El Poeta: «A medida que el ser humano avanza en la vida, la novela que, en su juventud, lo dessslumbraba, la fabulosssa leyenda que, de niño, lo ssseducía, se marchitan y ossscurecen por sí mismas…»
Yo (pelota y vacilón a la vez): No es suyo, no crea. ¿Ha leído Los paraísos artificiales, mi capitán? ¿Sabía usted que los paraísos artificiales nos ayudan a huir de los infiernos naturales?
El Policía (por la radio del coche): ¡Jefe, tenemos un flagrante!
Otro Policía: ¡Estáis majaras haciendo eso en medio de la calle! ¡Meteos en el lavabo, como todo el mundo! ¡Menuda provocación!
Yo (limpiando los polvos del capó del coche con mi bufanda): Nosotros no somos todo el mundo, mi comandante. Nosotros somos ES-CRI-TOOO-RES. ¿QUEDA CLARO?
El Policía (agarrándome violentamente el brazo): ¡Jefe, el detenido ha intentado borrar la prueba del delito!
Yo: ¡Eh, oiga, con cuidado, señor agente, no servirá de nada que me parta el brazo! Me gustaba más cuando me sostenía…
El Poeta (con continuos movimientos de cabeza que pretendían significar la dignidad humana y el orgullo del artista incomprendido): La libertad es imposssible…
El Policía: ¿Éste no cierra nunca el pico o qué?

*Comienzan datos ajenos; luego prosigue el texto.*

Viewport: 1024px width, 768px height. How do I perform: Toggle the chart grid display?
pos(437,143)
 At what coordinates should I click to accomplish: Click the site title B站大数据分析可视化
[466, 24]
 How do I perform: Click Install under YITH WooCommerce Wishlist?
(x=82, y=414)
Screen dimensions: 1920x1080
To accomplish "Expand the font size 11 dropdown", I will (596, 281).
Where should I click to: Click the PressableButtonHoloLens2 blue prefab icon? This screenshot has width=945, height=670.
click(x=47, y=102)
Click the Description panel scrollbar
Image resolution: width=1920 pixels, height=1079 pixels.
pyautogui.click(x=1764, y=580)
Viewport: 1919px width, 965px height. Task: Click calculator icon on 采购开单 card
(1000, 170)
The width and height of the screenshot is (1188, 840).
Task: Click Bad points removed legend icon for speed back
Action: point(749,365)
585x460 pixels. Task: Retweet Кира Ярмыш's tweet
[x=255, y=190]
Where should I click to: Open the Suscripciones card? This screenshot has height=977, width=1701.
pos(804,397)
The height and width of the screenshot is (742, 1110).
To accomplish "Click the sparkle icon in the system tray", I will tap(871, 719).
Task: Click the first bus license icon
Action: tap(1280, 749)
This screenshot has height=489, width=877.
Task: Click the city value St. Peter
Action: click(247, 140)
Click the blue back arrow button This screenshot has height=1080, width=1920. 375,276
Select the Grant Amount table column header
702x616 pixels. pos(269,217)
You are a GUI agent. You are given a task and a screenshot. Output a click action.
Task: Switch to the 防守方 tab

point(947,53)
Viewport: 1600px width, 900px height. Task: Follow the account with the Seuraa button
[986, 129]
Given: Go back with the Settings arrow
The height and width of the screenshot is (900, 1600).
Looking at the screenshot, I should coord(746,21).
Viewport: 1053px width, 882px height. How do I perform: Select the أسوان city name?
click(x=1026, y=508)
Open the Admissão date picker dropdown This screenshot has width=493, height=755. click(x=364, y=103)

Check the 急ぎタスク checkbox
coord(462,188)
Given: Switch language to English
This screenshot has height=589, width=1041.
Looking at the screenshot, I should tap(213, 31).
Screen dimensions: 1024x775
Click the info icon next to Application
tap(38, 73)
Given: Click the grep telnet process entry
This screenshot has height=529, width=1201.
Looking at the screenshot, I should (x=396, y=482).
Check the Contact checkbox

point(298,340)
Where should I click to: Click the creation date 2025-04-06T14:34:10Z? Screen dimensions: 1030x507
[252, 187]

El Poeta (convencido de convencer, articulando demasiado, sílaba a sílaba, con el dedo levantado como un indigente hablando solo en el metro): El Poder necesssita a los artissstas para que le canten las verdadesss.
El Policía: ¿Qué pretendes, jugar a ver quién es más tonto?
El Poeta: Desssde luego que no, ganaría usted ssseguro.
El Jefe: Vaya, vaya, esto tiene toda la pinta de noche en el calabozo… ¡Venga, vamos, encerradlos!
Yo: Pero… ¡mi hermano tiene la Legión de Honor!
Nos hicieron levitar hasta el vehículo bicolor que berreaba.
No sé por qué, pero pensé enseguida en la película El gendarme de Saint-Tropez (1964), cuando Louis de Funes y Michel Galabru corren tras un grupo de nudistas en la playa para pintarlos de azul. La veíamos en familia cada verano, en Guéthary, en el salón que olía a chimenea, a cera de parqué y a Johnny Walker con hielo. Otra referencia sería Los Pies Niquelados en pleno suspense, de Pellos (1963), pero no consigo decidir quién sería Ribouldingue y quién Filochard.
Ya había estado una vez en un furgón policial, durante el Salón del Libro de París, en marzo de 2004. Había intentado acercarme al presidente Chirac para ofrecerle una camiseta con la efigie de Gao Xingjian. El país invitado de aquella edición era China, pero el premio Nobel de Literatura 2000, el disidente exiliado en Francia y naturalizado francés, había sido curiosamente «olvidado» por las autoridades. También en aquella ocasión me había visto izado del suelo por unos brazos musculosos; y también entonces me había producido una sensación bastante placentera. Tengo que decir que aquella vez tuve suerte: uno de mis portadores recibió un mensaje tranquilizador a través del walkie-talkie:
—No le peguéis, es famoso.
Ese día bendije mi notoriedad. Me soltaron al cabo de una hora, y al día siguiente mi detención preventiva era portada en Le Monde. Una hora de arresto en una furgoneta enrejada por tener pinta de intrépido defensor de los derechos humanos constituía una muy buena relación dolor físico/retribución mediática. Esta vez me encerrarían durante un período algo más prolongado y por una causa mucho menos humanitaria.